Complete nucleosynthesis calculations for low-mass stars from NuGrid

TL;DR

This paper presents detailed nucleosynthesis calculations for a 2 solar mass low-mass star, focusing on the formation of the 13C-pocket and s-process element production, contributing to understanding stellar evolution and nucleosynthesis.

Contribution

It provides the first high-resolution, post-processing stellar evolution simulations of a low-mass AGB star with detailed analysis of the 13C-pocket formation and s-process nucleosynthesis.

Findings

Analysis of 13C-pocket formation between TPs 17 and 18

Detailed s-process nucleosynthesis profiles for heavy isotopes

Insights into nucleosynthesis constraints from presolar grains

Abstract

Many nucleosynthesis and mixing processes of low-mass stars as they evolve from the Main Sequence to the thermal-pulse Asymptotic Giant Branch phase (TP-AGB) are well understood (although of course important physics components, e.g. rotation, magnetic fields, gravity wave mixing, remain poorly known). Nevertheless, in the last years presolar grain measurements with high resolution have presented new puzzling problems and strong constraints on nucleosynthesis processes in stars. The goal of the NuGrid collaboration is to present uniform yields for a large range of masses and metallicities, including low$-$mass stars and massive stars and their explosions.
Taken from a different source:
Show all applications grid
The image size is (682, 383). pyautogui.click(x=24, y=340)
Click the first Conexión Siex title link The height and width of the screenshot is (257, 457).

Here we present the first calculations of stellar evolution and high-resolution, post-processing simulations of an AGB star with an initial mass of 2 M_sun and solar-like metallicity (Z=0.01), based on the post-processing code PPN. In particular, we analyze the formation and evolution of the radiative 13C-pocket between the 17th TP and the 18th TP. The s-process nucleosynthesis profile of a sample of heavy isotopes is also discussed, before the next convective TP occurrence.